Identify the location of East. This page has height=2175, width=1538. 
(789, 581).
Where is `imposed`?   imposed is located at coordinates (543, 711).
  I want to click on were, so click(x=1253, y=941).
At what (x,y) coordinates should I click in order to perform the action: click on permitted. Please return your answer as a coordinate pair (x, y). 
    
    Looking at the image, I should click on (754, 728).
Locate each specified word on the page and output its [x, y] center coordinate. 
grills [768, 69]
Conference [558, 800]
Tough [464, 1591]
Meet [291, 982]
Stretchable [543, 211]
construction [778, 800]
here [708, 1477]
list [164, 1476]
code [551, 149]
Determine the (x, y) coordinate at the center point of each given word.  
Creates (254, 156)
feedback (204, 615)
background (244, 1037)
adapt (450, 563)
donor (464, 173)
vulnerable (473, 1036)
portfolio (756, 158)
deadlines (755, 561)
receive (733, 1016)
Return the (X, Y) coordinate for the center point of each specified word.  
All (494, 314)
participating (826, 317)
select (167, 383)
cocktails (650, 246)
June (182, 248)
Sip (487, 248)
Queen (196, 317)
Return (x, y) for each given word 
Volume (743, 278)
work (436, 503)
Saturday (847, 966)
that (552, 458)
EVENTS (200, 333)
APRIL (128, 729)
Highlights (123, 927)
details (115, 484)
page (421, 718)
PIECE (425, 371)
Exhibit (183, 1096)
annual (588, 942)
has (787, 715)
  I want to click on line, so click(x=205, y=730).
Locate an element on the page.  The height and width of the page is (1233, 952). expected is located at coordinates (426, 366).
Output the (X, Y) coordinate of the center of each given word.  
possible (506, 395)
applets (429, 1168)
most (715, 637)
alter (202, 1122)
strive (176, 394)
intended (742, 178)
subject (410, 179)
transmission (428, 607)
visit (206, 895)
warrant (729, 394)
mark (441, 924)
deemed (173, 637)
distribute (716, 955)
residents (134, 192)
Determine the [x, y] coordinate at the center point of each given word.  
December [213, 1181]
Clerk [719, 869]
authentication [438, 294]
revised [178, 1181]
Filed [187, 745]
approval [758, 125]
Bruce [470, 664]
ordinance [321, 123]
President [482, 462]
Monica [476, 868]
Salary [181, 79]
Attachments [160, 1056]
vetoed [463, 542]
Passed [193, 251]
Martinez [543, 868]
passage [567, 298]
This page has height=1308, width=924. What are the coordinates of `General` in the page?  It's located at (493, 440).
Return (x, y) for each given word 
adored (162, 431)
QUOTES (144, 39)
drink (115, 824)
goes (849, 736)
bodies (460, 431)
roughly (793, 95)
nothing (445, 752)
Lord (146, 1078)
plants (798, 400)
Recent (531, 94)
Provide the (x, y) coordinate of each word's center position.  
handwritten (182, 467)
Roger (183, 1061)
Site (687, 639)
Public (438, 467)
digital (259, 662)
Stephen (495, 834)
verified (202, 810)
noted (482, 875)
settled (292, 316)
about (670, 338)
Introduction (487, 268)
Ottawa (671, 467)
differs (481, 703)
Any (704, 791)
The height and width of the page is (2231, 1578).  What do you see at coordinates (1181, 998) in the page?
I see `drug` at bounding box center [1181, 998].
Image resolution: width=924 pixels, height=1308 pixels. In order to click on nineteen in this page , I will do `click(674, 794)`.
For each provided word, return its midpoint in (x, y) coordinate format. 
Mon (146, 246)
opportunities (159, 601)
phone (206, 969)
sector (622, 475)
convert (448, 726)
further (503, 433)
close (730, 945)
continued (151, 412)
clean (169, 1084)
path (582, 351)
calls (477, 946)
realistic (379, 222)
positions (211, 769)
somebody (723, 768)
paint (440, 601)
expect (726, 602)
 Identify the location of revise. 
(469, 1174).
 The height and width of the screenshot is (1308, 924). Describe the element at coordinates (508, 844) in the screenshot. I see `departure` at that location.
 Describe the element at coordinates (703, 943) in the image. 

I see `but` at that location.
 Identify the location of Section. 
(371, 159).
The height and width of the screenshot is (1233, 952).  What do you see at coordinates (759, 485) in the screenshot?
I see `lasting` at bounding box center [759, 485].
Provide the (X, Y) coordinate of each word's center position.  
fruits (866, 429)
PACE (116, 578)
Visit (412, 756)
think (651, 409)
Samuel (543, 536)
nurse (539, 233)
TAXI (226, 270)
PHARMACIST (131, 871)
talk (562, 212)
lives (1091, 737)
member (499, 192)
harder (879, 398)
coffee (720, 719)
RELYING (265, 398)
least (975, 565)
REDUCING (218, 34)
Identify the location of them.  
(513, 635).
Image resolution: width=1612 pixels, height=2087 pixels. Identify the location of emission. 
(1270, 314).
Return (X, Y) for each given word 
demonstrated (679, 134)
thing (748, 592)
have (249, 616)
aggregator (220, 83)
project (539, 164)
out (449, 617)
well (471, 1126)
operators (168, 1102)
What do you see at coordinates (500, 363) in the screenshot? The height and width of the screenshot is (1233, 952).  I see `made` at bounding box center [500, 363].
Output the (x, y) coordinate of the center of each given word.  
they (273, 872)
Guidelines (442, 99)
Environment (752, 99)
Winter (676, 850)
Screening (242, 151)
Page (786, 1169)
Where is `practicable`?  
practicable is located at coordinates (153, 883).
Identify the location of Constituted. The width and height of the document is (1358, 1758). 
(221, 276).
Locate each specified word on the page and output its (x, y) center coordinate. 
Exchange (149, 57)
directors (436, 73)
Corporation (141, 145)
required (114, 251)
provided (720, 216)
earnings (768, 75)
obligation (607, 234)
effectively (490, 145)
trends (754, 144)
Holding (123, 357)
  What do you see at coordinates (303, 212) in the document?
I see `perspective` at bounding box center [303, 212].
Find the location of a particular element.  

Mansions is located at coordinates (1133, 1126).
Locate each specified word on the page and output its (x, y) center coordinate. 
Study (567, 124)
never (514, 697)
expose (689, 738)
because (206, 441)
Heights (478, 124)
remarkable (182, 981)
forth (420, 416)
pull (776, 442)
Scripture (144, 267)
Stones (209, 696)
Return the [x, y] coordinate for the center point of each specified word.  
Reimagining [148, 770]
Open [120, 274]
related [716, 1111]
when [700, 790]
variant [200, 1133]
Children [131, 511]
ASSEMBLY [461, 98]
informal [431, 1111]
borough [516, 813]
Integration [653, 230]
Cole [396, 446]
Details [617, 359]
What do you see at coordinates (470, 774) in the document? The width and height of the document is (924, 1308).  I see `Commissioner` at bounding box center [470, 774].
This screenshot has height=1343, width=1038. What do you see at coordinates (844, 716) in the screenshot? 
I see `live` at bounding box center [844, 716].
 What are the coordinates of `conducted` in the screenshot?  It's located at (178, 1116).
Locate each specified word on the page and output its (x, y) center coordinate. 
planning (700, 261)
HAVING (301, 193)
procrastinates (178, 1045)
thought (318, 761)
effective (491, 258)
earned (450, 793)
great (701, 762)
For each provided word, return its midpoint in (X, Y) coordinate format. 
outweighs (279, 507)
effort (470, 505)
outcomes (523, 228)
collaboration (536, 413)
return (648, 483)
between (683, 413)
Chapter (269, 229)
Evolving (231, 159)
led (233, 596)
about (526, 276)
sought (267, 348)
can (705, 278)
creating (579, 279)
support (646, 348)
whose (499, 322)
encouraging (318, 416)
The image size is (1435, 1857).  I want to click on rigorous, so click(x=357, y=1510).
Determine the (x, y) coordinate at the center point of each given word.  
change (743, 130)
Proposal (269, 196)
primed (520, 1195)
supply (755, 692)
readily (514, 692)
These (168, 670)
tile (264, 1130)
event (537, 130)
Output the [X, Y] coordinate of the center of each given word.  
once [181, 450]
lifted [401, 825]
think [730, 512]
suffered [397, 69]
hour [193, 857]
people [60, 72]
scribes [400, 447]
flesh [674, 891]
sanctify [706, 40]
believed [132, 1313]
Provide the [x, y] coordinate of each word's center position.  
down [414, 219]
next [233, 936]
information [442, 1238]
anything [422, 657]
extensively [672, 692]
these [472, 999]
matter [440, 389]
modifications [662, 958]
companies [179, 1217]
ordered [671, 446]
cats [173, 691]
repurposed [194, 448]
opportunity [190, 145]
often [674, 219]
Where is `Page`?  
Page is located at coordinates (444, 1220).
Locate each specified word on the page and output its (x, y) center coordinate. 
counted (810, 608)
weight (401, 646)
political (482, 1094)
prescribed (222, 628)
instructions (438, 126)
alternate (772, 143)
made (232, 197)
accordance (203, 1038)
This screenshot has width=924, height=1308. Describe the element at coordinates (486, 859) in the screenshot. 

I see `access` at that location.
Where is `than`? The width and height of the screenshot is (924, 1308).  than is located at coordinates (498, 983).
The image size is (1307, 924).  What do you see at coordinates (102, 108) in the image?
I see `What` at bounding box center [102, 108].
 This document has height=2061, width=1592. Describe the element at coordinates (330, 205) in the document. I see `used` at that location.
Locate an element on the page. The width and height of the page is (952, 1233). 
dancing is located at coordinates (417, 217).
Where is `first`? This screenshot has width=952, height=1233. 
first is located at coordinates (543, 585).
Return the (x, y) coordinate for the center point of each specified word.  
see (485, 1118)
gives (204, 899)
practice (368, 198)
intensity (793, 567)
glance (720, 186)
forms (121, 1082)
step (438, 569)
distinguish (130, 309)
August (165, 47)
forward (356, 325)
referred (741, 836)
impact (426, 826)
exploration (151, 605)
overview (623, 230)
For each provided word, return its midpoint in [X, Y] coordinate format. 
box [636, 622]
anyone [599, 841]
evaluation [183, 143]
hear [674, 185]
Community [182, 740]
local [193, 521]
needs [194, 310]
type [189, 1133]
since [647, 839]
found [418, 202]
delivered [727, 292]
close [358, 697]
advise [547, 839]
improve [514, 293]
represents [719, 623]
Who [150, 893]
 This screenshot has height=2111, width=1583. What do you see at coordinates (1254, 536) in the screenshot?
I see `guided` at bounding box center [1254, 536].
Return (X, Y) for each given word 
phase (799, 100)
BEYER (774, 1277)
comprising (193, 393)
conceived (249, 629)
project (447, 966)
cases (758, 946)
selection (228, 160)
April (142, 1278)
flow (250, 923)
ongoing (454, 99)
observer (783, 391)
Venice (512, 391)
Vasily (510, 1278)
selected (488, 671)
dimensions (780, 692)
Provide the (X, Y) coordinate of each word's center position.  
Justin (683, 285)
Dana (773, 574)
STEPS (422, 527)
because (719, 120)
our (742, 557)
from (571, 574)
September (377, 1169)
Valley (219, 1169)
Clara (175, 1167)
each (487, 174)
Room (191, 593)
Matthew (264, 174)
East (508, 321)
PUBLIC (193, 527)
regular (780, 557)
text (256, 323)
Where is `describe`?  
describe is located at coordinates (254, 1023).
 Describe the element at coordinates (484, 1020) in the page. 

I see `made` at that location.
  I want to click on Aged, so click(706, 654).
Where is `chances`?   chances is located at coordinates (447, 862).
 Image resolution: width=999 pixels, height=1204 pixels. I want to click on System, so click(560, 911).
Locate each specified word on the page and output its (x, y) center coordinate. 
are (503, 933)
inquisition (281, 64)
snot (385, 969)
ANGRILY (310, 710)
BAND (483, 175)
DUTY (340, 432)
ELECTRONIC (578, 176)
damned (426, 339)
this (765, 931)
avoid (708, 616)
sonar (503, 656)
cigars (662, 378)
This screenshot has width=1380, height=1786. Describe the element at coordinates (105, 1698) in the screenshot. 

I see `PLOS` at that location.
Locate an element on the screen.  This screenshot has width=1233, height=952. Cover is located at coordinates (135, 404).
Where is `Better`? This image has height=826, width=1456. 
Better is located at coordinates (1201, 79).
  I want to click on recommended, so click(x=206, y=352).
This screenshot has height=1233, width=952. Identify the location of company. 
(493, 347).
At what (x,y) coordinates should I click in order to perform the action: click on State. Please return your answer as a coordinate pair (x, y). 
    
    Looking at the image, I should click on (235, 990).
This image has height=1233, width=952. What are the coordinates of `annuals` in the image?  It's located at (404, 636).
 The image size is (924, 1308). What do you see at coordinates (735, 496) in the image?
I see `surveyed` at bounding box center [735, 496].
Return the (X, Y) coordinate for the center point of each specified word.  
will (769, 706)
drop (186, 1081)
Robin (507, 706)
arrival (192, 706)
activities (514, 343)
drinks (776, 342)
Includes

> **THE TASK**
Rewrite the stretch of the records from the line containing "type [189, 1133]" through the line containing "BEYER (774, 1277)", changing "given" to "specified" and leaving everything else as it is.

> **RESULT FOR THIS TASK**
type [189, 1133]
since [647, 839]
found [418, 202]
delivered [727, 292]
close [358, 697]
advise [547, 839]
improve [514, 293]
represents [719, 623]
Who [150, 893]
 This screenshot has height=2111, width=1583. What do you see at coordinates (1254, 536) in the screenshot?
I see `guided` at bounding box center [1254, 536].
Return (X, Y) for each specified word 
phase (799, 100)
BEYER (774, 1277)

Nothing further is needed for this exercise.